For those of us who enjoy six straight months of winter, we know the value of a good warm home. Chickens originally were jungle fowl, evolving in climates very much unlike our frigid Midwestern winters. As chicken owners, it’s important to make your hens comfortable for those nippy nights. When our flock grew from 8 to 38 hens (oh chicken math!) we needed a sustainable, cost-effective, and efficient way to house all our flocks from December to March. Enter, the temporary straw bale chicken coop.
Originally, we had our hens in our mobile chicken tractors, which have zero insulation. These tractors are fantastic for the summer because their construction allows for tons of airflow and shade, but with our cold winters we knew they would offer little warmth. The idea for straw bale chicken coops came to us mid-breakfast in late December right before we were due a couple big freezes. The benefits of a straw bale coop kept piling up as we thought about it. It took me a simple Google search to find a local farmer, who then delivered 77 bales of organic hay that weekend. Kismet! Let’s go over those benefits.
Why Straw Bales Are Great For Temporary Winter Chicken Housing
First and foremost, don’t get straw confused with hay. They are two very different materials. Straw is the stem of dried cereal plants, it is technically a by-product of threshing grain.

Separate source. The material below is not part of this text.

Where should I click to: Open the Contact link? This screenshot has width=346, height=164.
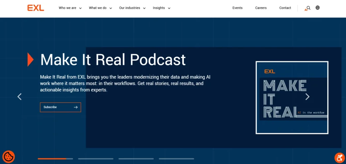point(285,8)
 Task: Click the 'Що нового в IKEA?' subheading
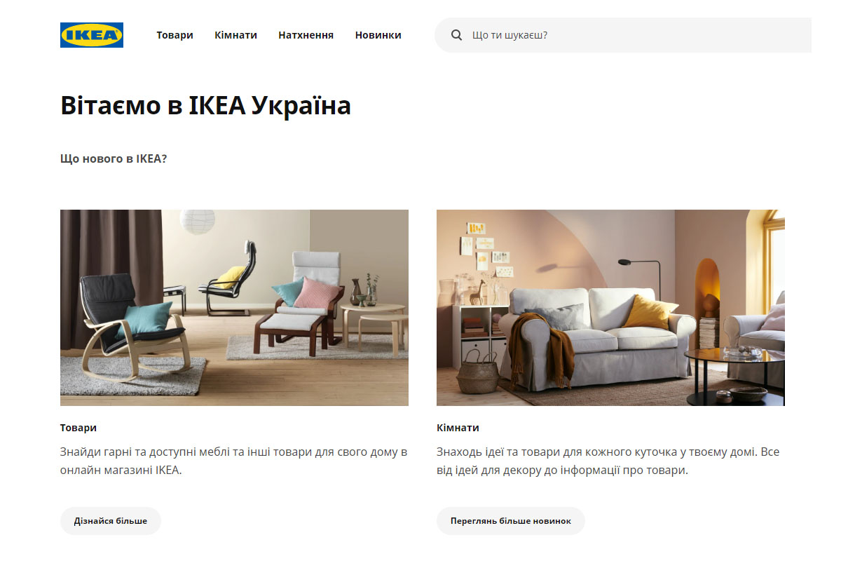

Farmers and gardeners love it for its organic matter content. It works as animal bedding in the winter, it mulches plants, and it’s perfect when you need to add carbon to your compost pile. Hay, on the other hand, is nutritious forage for feeding animals when there is no fresh pasture around. We are strictly talking straw bales here for chicken coop building
Straw bales have an incredibly high R-value, which is the scale we use when considering insulation quality for our homes. We’re looking at an R-value for straw at R-30 to R-35. To give you some perspective, homes insulated with foam or fiberglass have an R-value of R-3 to R-4. Yup, you read that right. Straw bales are packed airtight and come in around 18” in thickness, with this in mind, their ability to keep warmth in and cold out isn’t hard to fathom.
I’ve used maybe four power tools thus far in my life, so building something with in-depth construction knowledge was out of the question. Enter, straw bales! Construction-wise, straw bales are like building with legos. If you aren’t reinforcing the frame with lumber (i.e. serious construction things I can’t do on my own) I recommend stacking bales no higher than three or four levels. Building our temporary straw bale coop from the moment we started unloading hay to the moment we moved the chickens in took us a total of four hours. That’s one afternoon of work for a winter of warm happy chickens.
Bringing external inputs onto the homestead that serve more than one purpose is important for sustainable practices. Even though the bales are originally used as a coop, when they are done there they can go on to benefit our farm in a multitude of ways. You can use the straw as mulch for your garden pathways, in vegetable beds, or flower beds. You can save the bales for bedding in your livestock stalls, chick brooders, or nesting boxes. Straw bales are fully compostable, so at the end of their use for us as chicken coops, they make fabulous food for soil life. When things warm up I plan on using the bales to mulch all our corn, squash, flower beds, pathways, and throw the rest in the compost pile.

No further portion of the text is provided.